* **WHAT YOU SHOULD DO**:
Go through the records below line by line and report how many lines include "search", giving the number only.

Collection entries:
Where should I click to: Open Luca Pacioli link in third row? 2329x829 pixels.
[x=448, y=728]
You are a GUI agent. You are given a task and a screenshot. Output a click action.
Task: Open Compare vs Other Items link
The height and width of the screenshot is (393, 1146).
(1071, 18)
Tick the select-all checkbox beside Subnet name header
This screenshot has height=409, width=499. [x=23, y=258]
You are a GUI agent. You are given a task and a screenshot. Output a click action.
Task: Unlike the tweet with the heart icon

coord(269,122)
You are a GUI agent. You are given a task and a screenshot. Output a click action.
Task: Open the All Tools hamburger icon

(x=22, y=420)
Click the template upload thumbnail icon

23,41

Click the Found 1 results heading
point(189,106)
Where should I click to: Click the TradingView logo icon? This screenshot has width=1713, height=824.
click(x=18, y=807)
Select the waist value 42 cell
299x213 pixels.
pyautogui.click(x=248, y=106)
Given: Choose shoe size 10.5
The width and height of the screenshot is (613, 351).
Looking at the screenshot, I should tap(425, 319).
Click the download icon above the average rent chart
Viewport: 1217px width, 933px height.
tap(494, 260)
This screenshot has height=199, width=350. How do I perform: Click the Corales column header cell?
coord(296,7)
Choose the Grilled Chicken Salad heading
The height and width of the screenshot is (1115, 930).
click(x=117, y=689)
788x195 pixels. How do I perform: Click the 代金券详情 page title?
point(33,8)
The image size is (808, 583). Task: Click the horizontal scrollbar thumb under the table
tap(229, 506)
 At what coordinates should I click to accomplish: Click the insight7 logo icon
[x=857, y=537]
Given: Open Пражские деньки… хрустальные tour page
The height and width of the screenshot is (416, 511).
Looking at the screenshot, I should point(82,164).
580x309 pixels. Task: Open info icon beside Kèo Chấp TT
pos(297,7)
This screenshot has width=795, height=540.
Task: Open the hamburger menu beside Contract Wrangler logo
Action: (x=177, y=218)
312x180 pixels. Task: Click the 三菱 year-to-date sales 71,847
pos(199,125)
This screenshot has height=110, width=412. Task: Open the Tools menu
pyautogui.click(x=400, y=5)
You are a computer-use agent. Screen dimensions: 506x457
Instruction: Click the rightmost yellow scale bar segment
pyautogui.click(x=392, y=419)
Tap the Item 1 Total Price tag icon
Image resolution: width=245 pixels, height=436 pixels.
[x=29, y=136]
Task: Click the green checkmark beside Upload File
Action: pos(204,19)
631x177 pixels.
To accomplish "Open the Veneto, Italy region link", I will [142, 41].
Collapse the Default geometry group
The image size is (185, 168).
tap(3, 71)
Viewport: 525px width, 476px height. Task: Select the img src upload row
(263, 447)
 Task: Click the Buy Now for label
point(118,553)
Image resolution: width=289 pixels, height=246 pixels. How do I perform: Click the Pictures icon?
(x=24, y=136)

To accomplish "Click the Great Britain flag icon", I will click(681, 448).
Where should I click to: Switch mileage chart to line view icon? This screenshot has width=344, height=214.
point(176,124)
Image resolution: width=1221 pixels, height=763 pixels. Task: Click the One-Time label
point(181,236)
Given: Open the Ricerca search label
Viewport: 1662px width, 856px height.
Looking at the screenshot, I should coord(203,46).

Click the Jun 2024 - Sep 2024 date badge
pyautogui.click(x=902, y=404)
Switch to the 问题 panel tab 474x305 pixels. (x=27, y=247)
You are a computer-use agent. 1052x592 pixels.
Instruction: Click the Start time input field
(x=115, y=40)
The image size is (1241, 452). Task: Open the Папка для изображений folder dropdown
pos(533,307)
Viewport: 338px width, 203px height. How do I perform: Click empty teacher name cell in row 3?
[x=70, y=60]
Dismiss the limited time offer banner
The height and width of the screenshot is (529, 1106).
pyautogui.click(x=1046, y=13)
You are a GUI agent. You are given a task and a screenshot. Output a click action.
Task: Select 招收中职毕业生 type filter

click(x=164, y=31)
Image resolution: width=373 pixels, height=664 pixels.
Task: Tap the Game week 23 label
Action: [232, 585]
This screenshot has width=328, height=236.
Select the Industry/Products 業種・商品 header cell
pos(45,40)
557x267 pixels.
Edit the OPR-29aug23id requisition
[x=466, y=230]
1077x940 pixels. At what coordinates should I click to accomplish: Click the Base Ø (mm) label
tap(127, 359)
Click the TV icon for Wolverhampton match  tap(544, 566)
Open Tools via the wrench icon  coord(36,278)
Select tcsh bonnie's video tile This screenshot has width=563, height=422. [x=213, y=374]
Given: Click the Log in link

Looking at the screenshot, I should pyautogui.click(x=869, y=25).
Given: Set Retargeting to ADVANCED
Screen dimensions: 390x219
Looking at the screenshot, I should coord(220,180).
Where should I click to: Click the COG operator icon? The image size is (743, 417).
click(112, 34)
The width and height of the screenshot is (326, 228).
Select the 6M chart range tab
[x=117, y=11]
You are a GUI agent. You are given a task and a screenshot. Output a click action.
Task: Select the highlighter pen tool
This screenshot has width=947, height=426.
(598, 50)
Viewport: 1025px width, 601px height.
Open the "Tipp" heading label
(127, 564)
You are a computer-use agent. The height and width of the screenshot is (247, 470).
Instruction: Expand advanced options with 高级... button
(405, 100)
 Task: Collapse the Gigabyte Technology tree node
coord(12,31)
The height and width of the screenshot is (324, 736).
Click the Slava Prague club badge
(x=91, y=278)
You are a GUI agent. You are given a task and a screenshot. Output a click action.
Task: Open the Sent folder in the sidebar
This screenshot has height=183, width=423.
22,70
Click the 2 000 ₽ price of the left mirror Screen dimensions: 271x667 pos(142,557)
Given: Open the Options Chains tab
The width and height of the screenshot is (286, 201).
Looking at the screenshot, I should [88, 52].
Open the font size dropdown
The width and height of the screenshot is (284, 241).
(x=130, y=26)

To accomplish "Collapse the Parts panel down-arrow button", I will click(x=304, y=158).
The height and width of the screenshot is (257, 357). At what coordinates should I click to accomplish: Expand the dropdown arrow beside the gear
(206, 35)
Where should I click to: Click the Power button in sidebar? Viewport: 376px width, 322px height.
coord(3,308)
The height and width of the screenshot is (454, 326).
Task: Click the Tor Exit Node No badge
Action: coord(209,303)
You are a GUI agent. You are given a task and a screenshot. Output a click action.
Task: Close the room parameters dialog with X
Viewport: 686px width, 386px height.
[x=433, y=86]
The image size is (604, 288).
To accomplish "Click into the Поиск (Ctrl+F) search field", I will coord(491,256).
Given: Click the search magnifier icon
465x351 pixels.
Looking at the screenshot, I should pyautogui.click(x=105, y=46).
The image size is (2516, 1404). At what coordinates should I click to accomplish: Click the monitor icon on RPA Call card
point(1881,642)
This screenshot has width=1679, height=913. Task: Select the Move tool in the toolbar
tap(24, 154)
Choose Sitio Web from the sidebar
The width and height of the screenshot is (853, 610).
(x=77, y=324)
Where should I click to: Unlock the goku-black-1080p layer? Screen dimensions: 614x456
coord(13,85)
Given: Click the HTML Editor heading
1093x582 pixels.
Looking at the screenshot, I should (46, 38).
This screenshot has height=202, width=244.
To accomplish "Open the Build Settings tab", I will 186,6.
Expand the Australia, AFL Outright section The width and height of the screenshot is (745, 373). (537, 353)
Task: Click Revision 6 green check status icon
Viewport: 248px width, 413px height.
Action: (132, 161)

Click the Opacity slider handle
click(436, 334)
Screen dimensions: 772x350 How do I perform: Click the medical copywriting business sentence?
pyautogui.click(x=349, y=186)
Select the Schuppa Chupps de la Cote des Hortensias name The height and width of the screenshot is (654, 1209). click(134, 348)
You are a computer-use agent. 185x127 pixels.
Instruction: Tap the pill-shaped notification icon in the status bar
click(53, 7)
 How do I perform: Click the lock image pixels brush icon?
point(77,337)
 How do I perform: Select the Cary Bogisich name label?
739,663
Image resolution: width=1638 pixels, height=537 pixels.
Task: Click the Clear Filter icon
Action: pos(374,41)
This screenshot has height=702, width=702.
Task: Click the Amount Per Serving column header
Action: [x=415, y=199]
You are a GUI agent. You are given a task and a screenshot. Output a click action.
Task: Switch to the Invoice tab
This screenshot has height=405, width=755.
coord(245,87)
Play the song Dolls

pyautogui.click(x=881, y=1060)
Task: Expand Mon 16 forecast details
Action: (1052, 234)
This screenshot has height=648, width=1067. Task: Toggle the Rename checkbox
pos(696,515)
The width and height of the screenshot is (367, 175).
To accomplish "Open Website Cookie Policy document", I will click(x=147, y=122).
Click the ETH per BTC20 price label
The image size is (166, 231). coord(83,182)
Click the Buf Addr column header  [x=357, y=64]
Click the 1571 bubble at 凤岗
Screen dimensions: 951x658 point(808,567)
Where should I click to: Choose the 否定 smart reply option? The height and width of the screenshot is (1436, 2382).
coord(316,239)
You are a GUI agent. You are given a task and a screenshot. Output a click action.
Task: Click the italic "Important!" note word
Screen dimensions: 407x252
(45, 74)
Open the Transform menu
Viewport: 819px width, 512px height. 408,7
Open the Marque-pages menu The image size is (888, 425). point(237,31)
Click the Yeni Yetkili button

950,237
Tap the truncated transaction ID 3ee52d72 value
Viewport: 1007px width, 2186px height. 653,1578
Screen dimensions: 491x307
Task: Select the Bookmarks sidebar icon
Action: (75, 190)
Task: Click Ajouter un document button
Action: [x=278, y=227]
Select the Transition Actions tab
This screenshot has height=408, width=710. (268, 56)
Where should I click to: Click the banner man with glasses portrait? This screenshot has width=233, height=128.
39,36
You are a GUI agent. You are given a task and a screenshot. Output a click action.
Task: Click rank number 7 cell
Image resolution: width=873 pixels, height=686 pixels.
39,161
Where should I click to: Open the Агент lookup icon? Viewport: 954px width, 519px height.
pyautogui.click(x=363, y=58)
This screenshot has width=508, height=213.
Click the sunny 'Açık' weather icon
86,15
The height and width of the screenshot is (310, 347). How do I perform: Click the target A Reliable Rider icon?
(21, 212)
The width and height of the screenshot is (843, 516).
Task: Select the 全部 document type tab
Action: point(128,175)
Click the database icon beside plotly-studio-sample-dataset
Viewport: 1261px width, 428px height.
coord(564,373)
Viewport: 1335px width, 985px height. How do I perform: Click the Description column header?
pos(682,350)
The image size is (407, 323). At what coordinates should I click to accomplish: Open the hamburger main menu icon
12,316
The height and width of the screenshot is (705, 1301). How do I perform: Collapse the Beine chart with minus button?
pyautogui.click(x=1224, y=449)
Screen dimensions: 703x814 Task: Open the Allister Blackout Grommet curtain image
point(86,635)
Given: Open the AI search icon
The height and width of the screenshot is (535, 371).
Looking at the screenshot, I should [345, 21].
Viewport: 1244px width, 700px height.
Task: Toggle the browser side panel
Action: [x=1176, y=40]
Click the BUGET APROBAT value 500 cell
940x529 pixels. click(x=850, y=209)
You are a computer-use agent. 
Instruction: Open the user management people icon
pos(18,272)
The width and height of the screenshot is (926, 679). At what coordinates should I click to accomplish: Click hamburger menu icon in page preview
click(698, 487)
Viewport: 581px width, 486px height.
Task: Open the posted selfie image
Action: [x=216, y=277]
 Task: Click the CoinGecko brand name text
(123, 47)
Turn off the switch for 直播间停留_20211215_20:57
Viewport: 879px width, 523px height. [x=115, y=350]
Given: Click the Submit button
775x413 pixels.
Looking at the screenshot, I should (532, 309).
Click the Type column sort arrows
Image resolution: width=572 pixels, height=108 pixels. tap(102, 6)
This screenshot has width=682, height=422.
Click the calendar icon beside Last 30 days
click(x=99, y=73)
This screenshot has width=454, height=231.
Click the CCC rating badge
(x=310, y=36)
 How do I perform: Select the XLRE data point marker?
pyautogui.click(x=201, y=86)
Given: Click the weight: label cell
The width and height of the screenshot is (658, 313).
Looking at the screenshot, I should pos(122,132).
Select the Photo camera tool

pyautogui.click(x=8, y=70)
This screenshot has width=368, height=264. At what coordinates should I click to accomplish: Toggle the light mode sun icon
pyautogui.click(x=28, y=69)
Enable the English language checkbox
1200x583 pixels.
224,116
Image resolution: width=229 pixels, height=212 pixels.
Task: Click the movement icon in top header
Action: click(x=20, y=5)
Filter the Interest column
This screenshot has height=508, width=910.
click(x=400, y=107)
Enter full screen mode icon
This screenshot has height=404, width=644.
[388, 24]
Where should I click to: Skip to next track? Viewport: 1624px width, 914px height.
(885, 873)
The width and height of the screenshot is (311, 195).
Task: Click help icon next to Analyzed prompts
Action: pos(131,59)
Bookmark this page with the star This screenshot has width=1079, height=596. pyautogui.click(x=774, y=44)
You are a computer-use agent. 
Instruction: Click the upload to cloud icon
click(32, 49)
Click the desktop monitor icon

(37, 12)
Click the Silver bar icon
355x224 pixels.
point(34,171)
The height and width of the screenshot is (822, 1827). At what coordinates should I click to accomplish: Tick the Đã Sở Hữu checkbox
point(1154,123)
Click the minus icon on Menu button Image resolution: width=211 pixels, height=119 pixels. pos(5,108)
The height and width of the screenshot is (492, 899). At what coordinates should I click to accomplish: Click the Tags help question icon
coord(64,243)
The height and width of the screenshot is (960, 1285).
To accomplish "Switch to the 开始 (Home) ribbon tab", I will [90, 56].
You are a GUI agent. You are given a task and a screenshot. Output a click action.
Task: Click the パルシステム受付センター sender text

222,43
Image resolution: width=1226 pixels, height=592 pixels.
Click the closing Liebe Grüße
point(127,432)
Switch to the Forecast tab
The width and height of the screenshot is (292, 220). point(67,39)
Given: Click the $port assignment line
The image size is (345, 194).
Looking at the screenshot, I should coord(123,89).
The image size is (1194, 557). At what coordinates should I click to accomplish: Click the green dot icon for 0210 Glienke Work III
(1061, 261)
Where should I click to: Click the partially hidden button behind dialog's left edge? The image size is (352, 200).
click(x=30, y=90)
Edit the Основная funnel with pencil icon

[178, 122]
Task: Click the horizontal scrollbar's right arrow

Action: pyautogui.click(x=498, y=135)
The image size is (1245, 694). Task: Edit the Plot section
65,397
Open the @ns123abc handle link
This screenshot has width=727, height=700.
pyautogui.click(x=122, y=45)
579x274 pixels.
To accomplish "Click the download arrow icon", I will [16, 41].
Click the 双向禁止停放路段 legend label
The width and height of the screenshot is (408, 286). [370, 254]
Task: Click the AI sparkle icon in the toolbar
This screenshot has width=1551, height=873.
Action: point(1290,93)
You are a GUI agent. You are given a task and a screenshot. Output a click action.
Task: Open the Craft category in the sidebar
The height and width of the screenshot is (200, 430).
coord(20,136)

* **OUTPUT OF THE TASK**:
4